Download or read book Computer Algebra in Scientific Computing written by Vladimir P. Gerdt and published by Springer. This book was released on 2014-09-01 with total page 515 pages. Available in PDF, EPUB and Kindle. Book excerpt: This book constitutes the proceedings of the 16th International Workshop on Computer Algebra in Scientific Computing, CASC 2014, held in Warsaw, Poland, in September 2014. The 33 full papers presented were carefully reviewed and selected for inclusion in this book. The papers address issues such as Studies in polynomial algebra are represented by contributions devoted to factoring sparse bivariate polynomials using the priority queue, the construction of irreducible polynomials by using the Newton index, real polynomial root finding by means of matrix and polynomial iterations, application of the eigenvalue method with symmetry for solving polynomial systems arising in the vibration analysis of mechanical structures with symmetry properties, application of Gröbner systems for computing the (absolute) reduction number of polynomial ideals, the application of cylindrical algebraic decomposition for solving the quantifier elimination problems, certification of approximate roots of overdetermined and singular polynomial systems via the recovery of an exact rational univariate representation from approximate numerical data, new parallel algorithms for operations on univariate polynomials (multi-point evaluation, interpolation) based on subproduct tree techniques.

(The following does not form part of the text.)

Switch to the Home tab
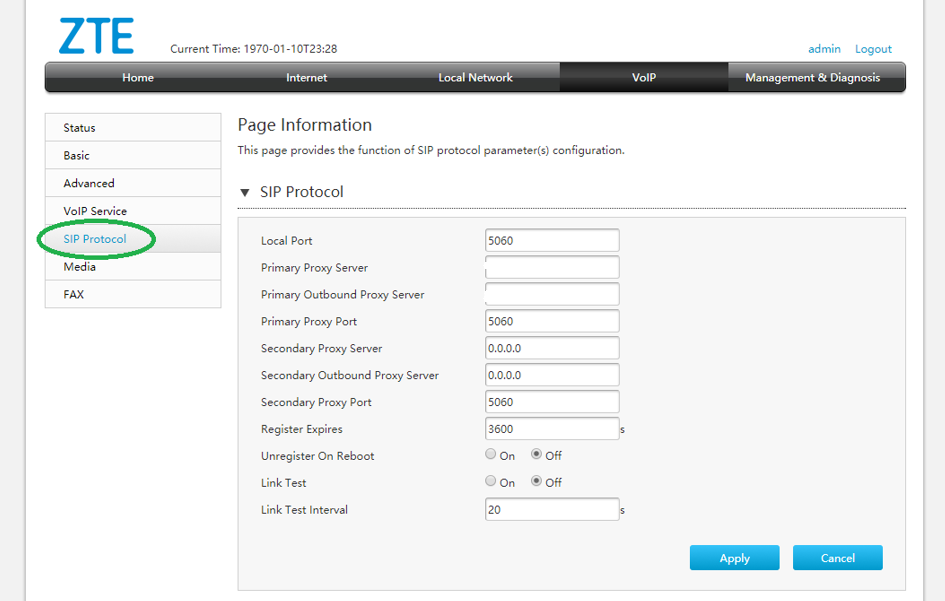pos(137,77)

Download or read book Modern Computer Algebra written by Joachim von zur Gathen and published by Cambridge University Press. This book was released on 2013-04-25 with total page 811 pages. Available in PDF, EPUB and Kindle. Book excerpt: Now in its third edition, this highly successful textbook is widely regarded as the 'bible of computer algebra'.

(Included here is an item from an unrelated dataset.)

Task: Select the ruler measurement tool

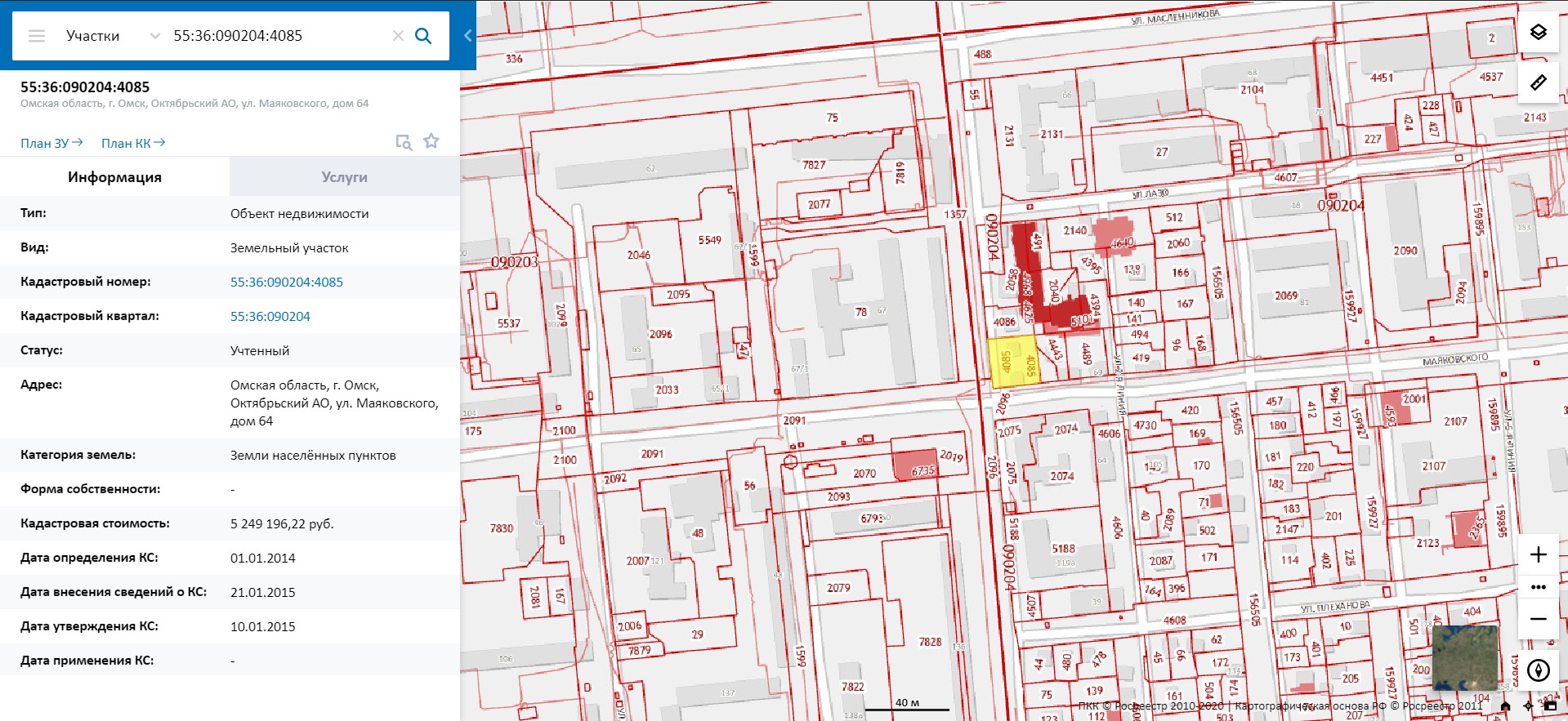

Download or read book Algorithms and Theory of Computation Handbook 2 Volume Set written by Mikhail J. Atallah and published by CRC Press. This book was released on 2022-05-29 with total page 1904 pages. Available in PDF, EPUB and Kindle. Book excerpt: Algorithms and Theory of Computation Handbook, Second Edition in a two volume set, provides an up-to-date compendium of fundamental computer science topics and techniques. It also illustrates how the topics and techniques come together to deliver efficient solutions to important practical problems. New to the Second Edition: Along with updating and revising many of the existing chapters, this second edition contains more than 20 new chapters. This edition now covers external memory, parameterized, self-stabilizing, and pricing algorithms as well as the theories of algorithmic coding, privacy and anonymity, databases, computational games, and communication networks. It also discusses computational topology, computational number theory, natural language processing, and grid computing and explores applications in intensity-modulated radiation therapy, voting, DNA research, systems biology, and financial derivatives. This best-selling handbook continues to help computer professionals and engineers find significant information on various algorithmic topics. The expert contributors clearly define the terminology, present basic results and techniques, and offer a number of current references to the in-depth literature. They also provide a glimpse of the major research issues concerning the relevant topics

Download or read book Symbolic and Algebraic Computation written by Edward W. Ng and published by Lecture Notes in Computer Science. This book was released on 1979-06 with total page 586 pages. Available in PDF, EPUB and Kindle. Book excerpt:

Download or read book Computer Algebra Handbook written by Johannes Grabmeier and published by Springer Science & Business Media. This book was released on 2012-12-06 with total page 656 pages. Available in PDF, EPUB and Kindle. Book excerpt: This Handbook gives a comprehensive snapshot of a field at the intersection of mathematics and computer science with applications in physics, engineering and education. Reviews 67 software systems and offers 100 pages on applications in physics, mathematics, computer science, engineering chemistry and education.